Do you have your own areas of specialism?
We’re fairly strong in South Africa. We work quite closely with Dreyfus Ashby and ABS, and Liberty for some higher-volume stuff. It’s partly because there’s cracking value coming out of the country and partly because the first shop assistant we hired is from Durban and has a particular penchant for the wines of his motherland. From the get-go we had quite a demand for wines from South Africa. A Bourgogne blanc at what used to be an average of £15 a bottle now costs £24-£25 and I can provide excellent and better value with a stylistically similar wine like South African Chenin Blanc. You can find genuinely interesting, textural and delicious wine at much better price points from the new world.

The stylistic section that bulges with probably too many wines is the “light and bright” red section. It’s just a particular area of wine that I love, those sort of fresh, acid-driven, mineral red wines.

Where did “all killers, no fillers” come from?
We came up with the name Vino Gusto and Rox said we need a slogan – and I came out with it within about 30 seconds. Ultimately, it’s no duff bottles, in the same way that duff tracks on an album are called fillers. Everything on the shelf is tasted and trialled against other bottles of wine. Everything’s killer: why would we be selling a wine if we didn’t believe the value justifies its quality on-shelf?

We do everything from £10 a bottle up to £500-£600 but our sweet spot on price is probably anything from £12-£13 up to £17-£18. We’re also heavy just above that; from £18-£25 you can find outstanding juice and we do really well with those. I think value generally tails off quite dramatically after 30 quid.

How has the cost-of-living crisis impacted Bury St Edmunds?
We’re quite sheltered from it, to be honest. It’s a wealthy town and those who are wealthy are quite conservative. They’ve remained that way by not spending 50 quid on a bottle of Burgundy for every occasion. But those who have always been happy to spend on wine continue to do so. We’re probably seeing a little decline from a retail point of view but we’ve filled that gap by moving into a few wholesale accounts.

The most important is a restaurant called Lark, named after a river that runs through the town. They were visited by Jay Rayner a few months ago and scored incredibly well. It’s worked out really well for us. We’re at the point of taking on a general manager, someone who will be skilled in the logistics involved to be able to handle increasing wholesale customer requirements.

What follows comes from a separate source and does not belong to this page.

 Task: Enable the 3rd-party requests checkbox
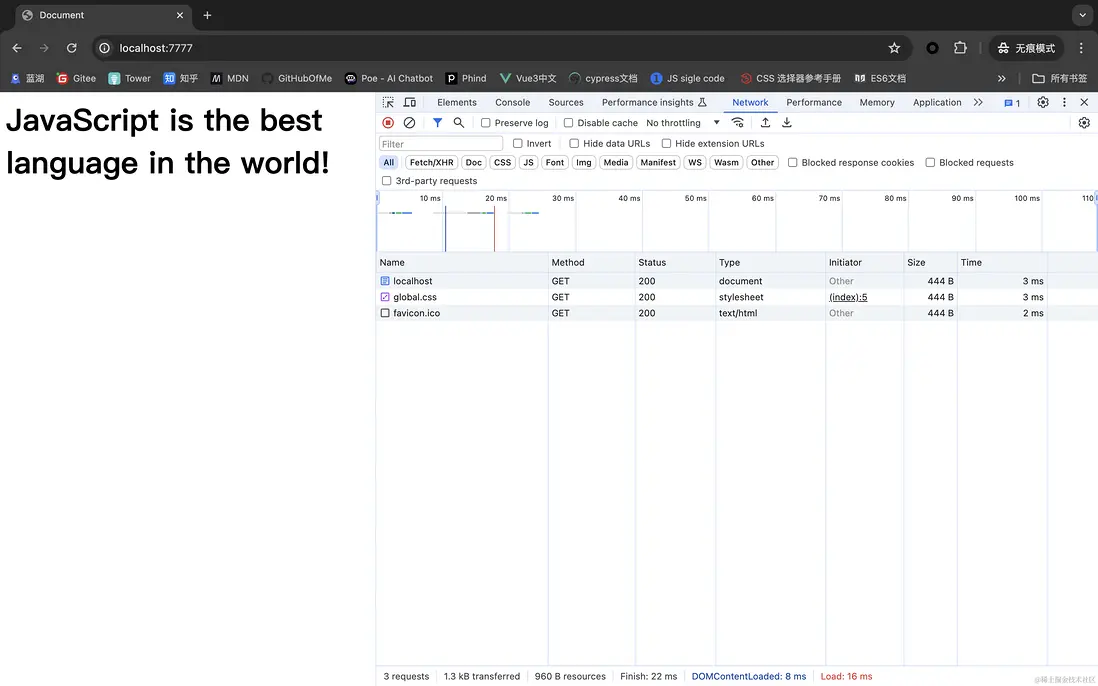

You have very strong branding. Is that the work of an agency or done in-house?
The logo has been adapted from the brewery logo. The winery you see on it is the brewery and what look like vineyards were sloping hills that capture the rolling Suffolk landscape where it buys its hops from. It’s all been done in-house.

We’ve had lots of feedback on it and people generally like it. I’m pleased it’s always been done in-house and never gone outside to anyone else. I still build and maintain the website myself, which is much more time-consuming than I ever imagined it would be.

Are spirits or beer on the radar?
It’s just wine. It’s a really conscious decision. Firstly, we’re called Vino Gusto. I personally don’t walk into a wine shop to buy anything but wine and the margin on spirits is really difficult to justify working with. My expertise is solely in wine and we want to be a wine-centric hub.

So not even the sister brewery’s products?
We had them initially but they weren’t fast movers for us, so we decided to drop them and focus entirely on wine. I’m quite comfortable with the decision.

How important is online?
Sales are about 90% physical. I’d like to put more into online but we’ve put a lot of investment into the bricks and mortar base. Online is an easy way to scale your business but there are logistical nightmares in finding the right couriers and packaging – and to make any margin is difficult.

For every wine we sell online there are multiple companies doing exactly the same thing from a warehouse in an industrial park where rents are low and they can justify selling it with less margin than we can. I’d like to grow online but I’m very happy that the bricks and mortar side has been so well-received – and long may that continue.